MOMSMONEY.ID - Kebijakan tarif imbal balik atawa tarif resiprokal Presiden Donald Trump pada puluhan negara mulai berlaku, Rabu (9/4). Efek kebijakan tersebut mengundang reaksi negara pelaku pasar global.
PT Manulife Aset Manajemen Indonesia (MAMI) menjelaskan mengapa reaksi pasar global sangat negatif pada kebijakan tersebut. Pertama, angka tarif mayoritas jauh lebih tinggi dibandingkan ekspektasi.
Freddy Tedja Head of Investment Specialist PT Manulife Aset Manajemen Indonesia (MAMI) dalam keterangan tertulis, Selasa (8/4) menjelaskan sejak masa kampanye, Presiden Donald Trump menegaskan perihal pengenaan tarif dasar 10% bagi semua negara, dan tambahan-tambahan spesifik lebih besar untuk negara-negara tertentu seperti misalnya China dan Meksiko, serta juga tambahan-tambahan spesifik untuk industri tertentu seperti misalnya otomotif.
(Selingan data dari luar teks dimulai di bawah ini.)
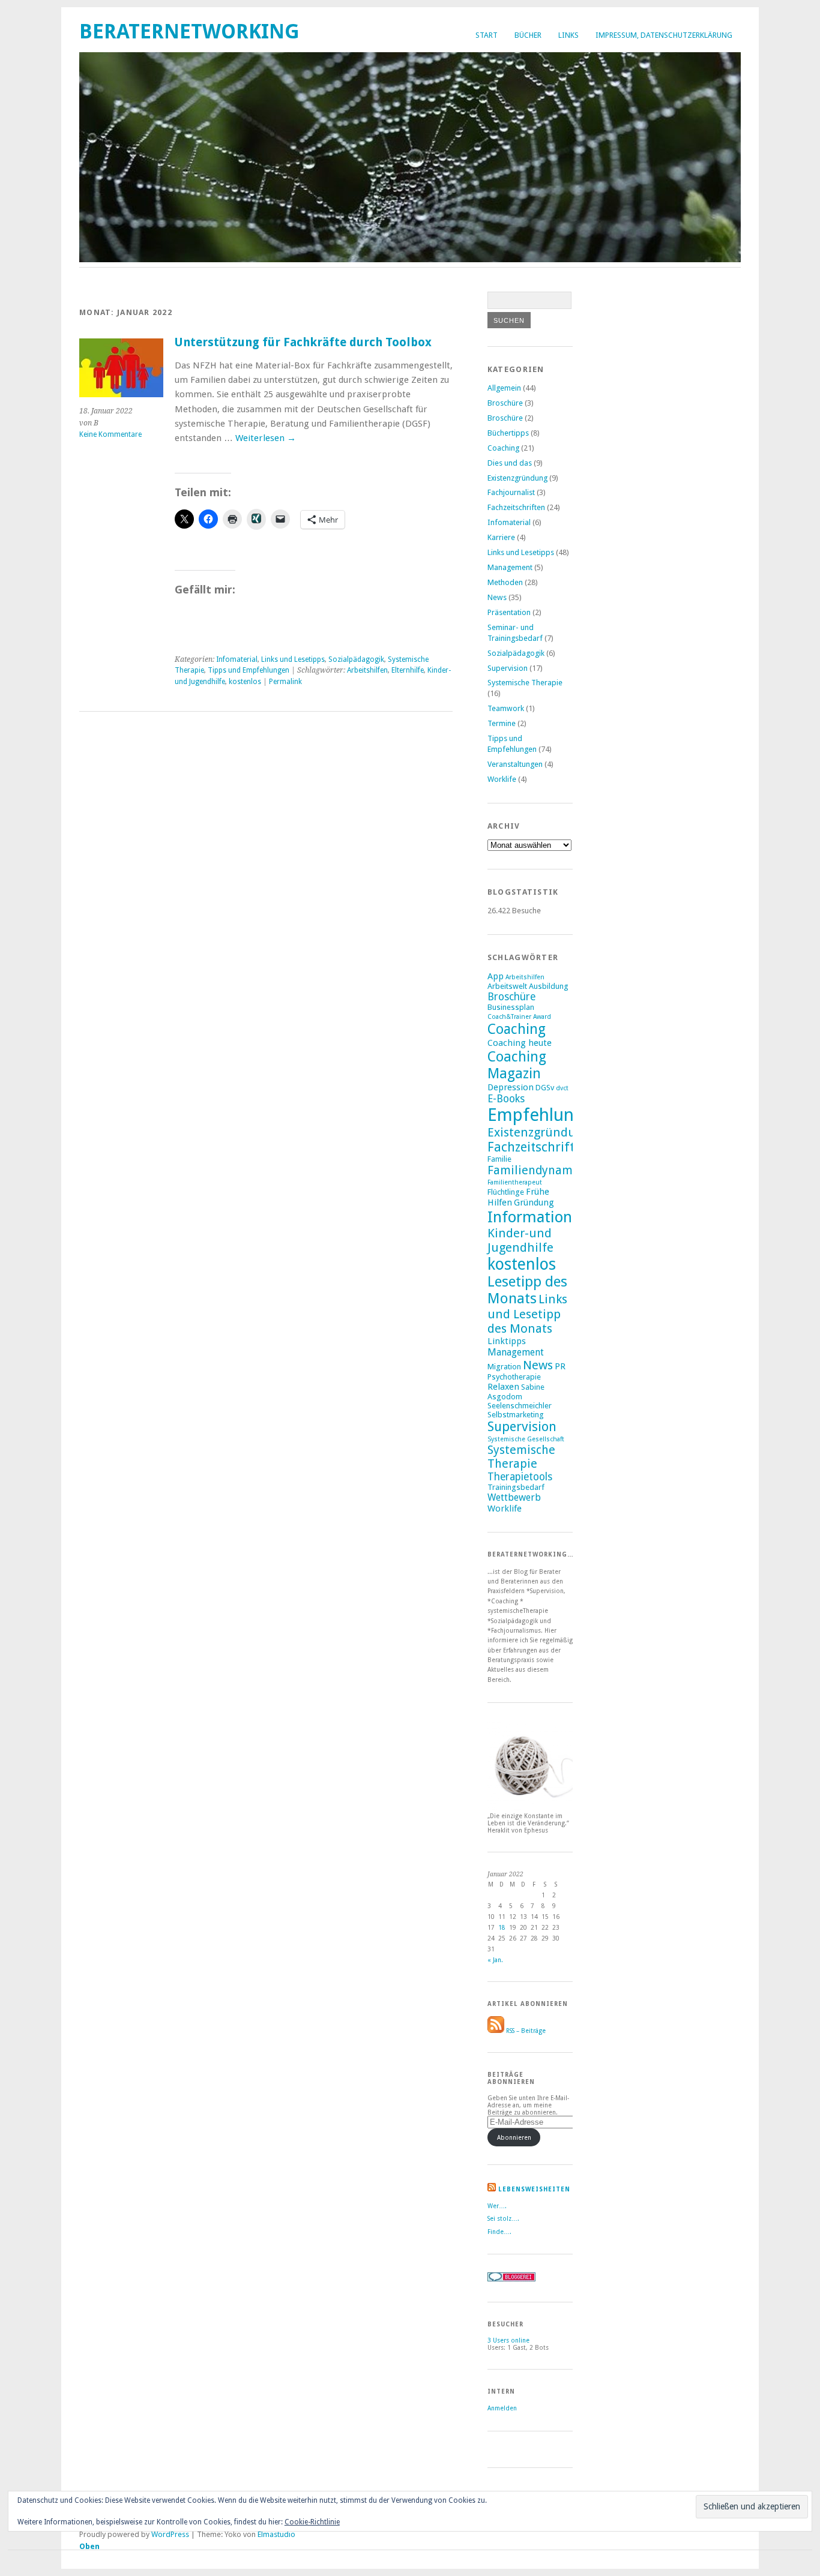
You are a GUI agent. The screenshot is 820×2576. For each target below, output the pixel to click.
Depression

Namun angka-angka tarif resiprokal yang diumumkan kemarin membuat tingkat tarif efektif AS secara rata-rata naik dari 3% ke 25%, tertinggi dalam 100 tahun terakhir.
Kedua, basis perhitungan tarif yang berbeda dari formula umum yang lazim digunakan. Freddy mengatakan tarif resiprokal umumnya dihitung dari trade barrier atau hambatan perdagangan yang ada antara dua negara yang melakukan aktivitas perdagangan.
Misalnya, jika suatu negara mengenakan tarif sebesar 10% untuk barang yang dibeli dari AS, maka AS pun akan mengenakan tarif 10% untuk seluruh barang yang dijual dari negara tersebut ke AS. (Resiprokal = berlawanan/berkebalikan/timbal balik).
Inilah cara perhitungan tarif resiprokal yang umum dan dianggap wajar. Namun kenyataan yang terjadi, basis perhitungan yang digunakan Amerika Serikat kemarin ternyata bukan dari trade barrier, tapi trade gap (ketidakseimbangan perdagangan).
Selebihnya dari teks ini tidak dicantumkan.